**YOUR INSTRUCTIONS:**
Please convert the entries below into a JSON list of strings, one string per line, with blank lines omitted. Leave the pictures out of your answer.

**INPUT FOR THIS TASK:**

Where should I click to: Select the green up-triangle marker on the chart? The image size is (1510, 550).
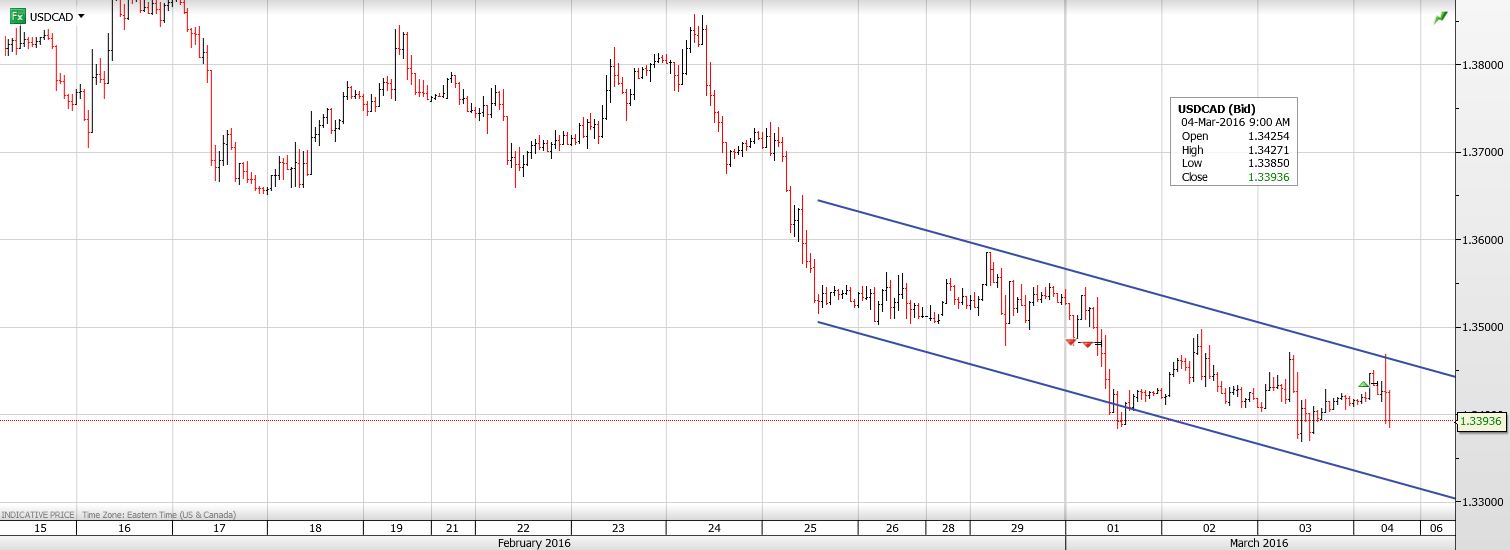[x=1363, y=384]
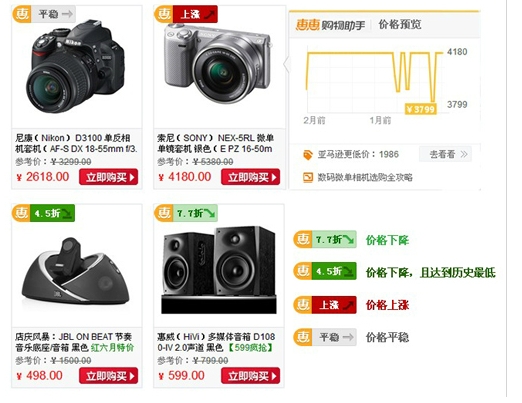Click 立即购买 for the HiVi D1080-IV speakers
This screenshot has width=522, height=403.
pyautogui.click(x=251, y=376)
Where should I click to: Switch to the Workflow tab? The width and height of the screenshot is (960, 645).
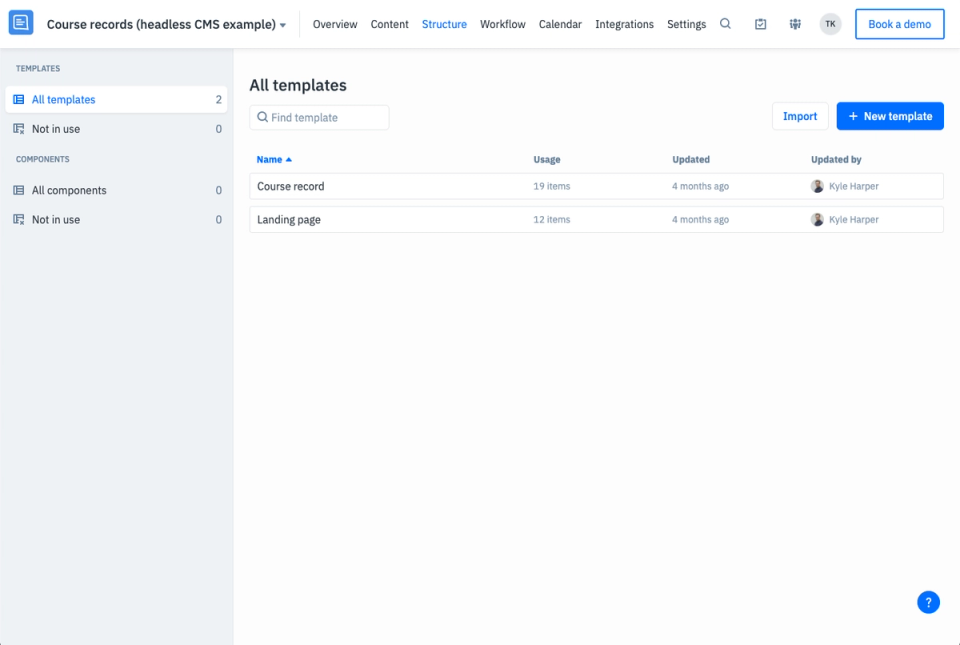502,24
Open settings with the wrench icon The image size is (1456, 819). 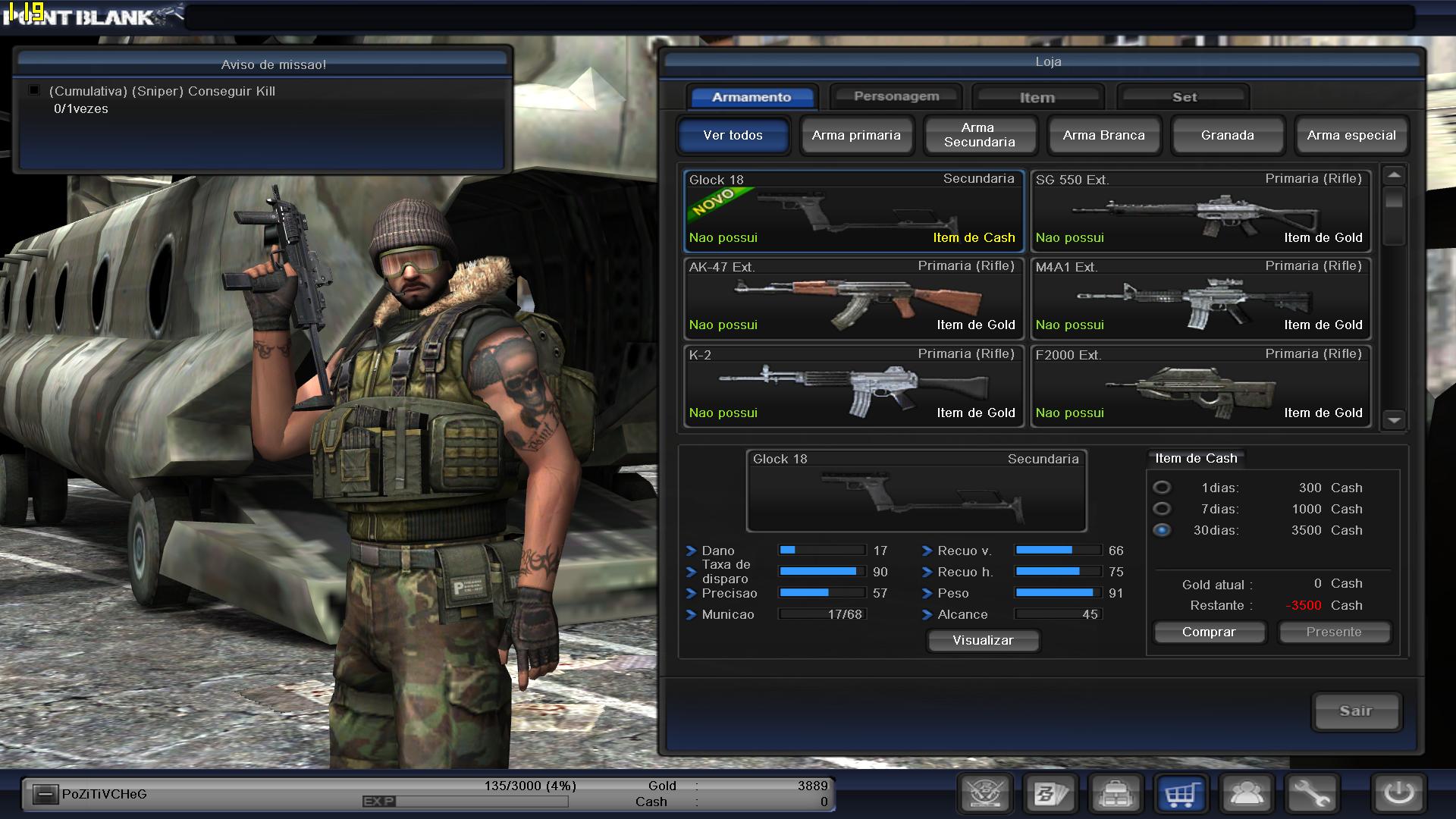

**RESULT OF THIS TASK:**
[
  "Where should I click to: Select the green up-triangle marker on the chart? The image size is (1510, 550).",
  "[x=1363, y=384]",
  "Click 立即购买 for the HiVi D1080-IV speakers",
  "This screenshot has width=522, height=403.",
  "pyautogui.click(x=251, y=376)",
  "Where should I click to: Switch to the Workflow tab? The width and height of the screenshot is (960, 645).",
  "502,24",
  "Open settings with the wrench icon The image size is (1456, 819). "
]